With the increasing number of services and microservices that your app uses, it becomes difficult to ensure that security rules are enforced properly across the stack. Security by design, promoted by AWS, is a pattern to follow when designing your next architecture. Some of the principles to follow: design for failures, plan for breach, think what is possible and not what is now, and treat infrastructure as code - modular, constrained, and versioned.
In recent years, there has been a lot of development on this subject and there are some great tools like Open Policy Agent that can help you specify policy as code and offload policy decisions from the software. This works across the cloud stack and services, too.
Functional programming paradigm is gaining popularity and we will see more languages and extensions improving on this field. This is a great development as it allows software engineers to make better decisions and write more resilient apps leading to better quality.
We have been using Scala for years and still stand by it, but we recently noticed a huge increase in use of Kotlin. With the release of Arrow, its functional companion, Kotlin becomes a very attractive programming language and its popularity will only grow in 2020. Another thing to adopt in the JVM ecosystem is Reactive Streams approach - e.g. checkout Akka Streams - implementation in Scala/Java.
More on the JVM side - if you didn’t check GraalVM, now is the time. It is a universal virtual machine to write languages in JVM languages or other LLVM based languages. It removes the isolation between programming languages and enables interoperability in a shared runtime.
Cross-platform mobile development is getting better. React Native is what we have been using for years as it provides a way to create native-like apps. It is easy to step into the native code when needed and use React Native for the UI. One other contender in this field is getting our attention and we will be assessing it for future projects - Flutter.

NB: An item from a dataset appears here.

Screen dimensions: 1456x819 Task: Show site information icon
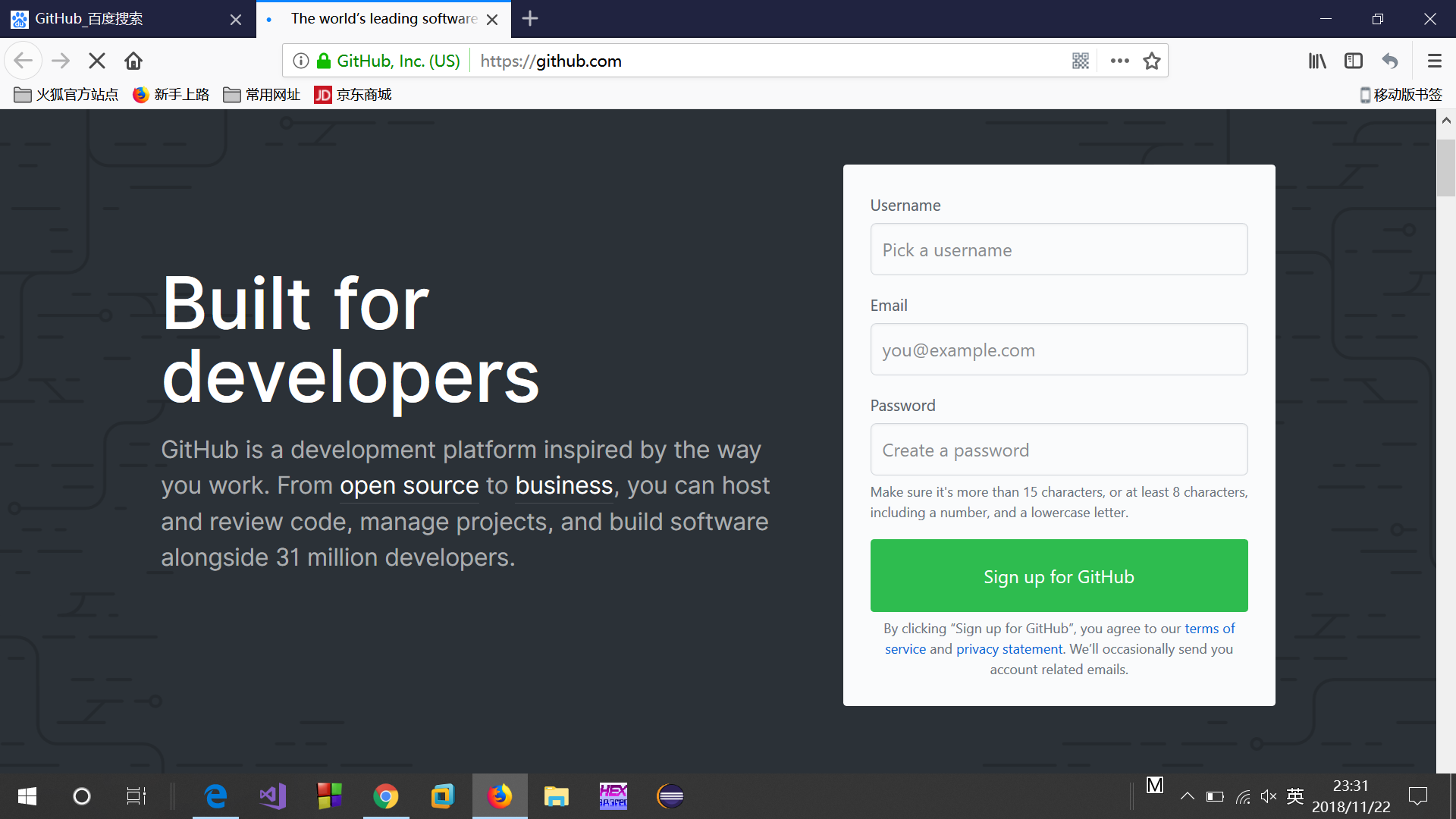301,61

React continues to be our choice when it comes to web development. Tooling is becoming better and better and with the release of react-hooks, it provided a way to create cleaner components and easily share state across the app. React Styleguidist will help you in designing effective and reusable components but don’t forget to test the ui code you produce.
If you’ve been following our work you noticed that we’ve done a lot of work with NLP and delivered many conversational AI products. We’ve also been utilizing OpenCV to automatically recognize objects. All of this falls under narrow artificial intelligence (ANI) which focuses on a single subset of cognitive abilities and outperforms humans in some very narrowly defined task.
What we expect to see more is R&D towards AGI - artificial general intelligence which is the work towards allowing computers to apply knowledge and skills for autonomous learning and problem-solving. Think Jarvis or R2-D2.
Here is what we’ve seen as interesting milestones for R&D towards AGI in 2020:
- Microsoft invested $1 billion in OpenAI - the company founded by Elon Musk and Sam Altman focused on AGI research
- John Carmack (author of Doom and Quake) announced moving into AGI research
There are a lot of debates around the ethics of AI and heated discussions about whether or not it will end humanity in the future. We believe that AI is a human augmenter, extending our possibilities and allowing us to be more creative and better interconnected between physical and virtual worlds.
At SpiceFactory, we’re using and enhancing ANI to create personalized experiences in the products we create. Additionally, AI helps us make apps more secure through anomaly detection and usage predictions.
By the looks of it, 2020 will definitely be a year for developing best apps yet!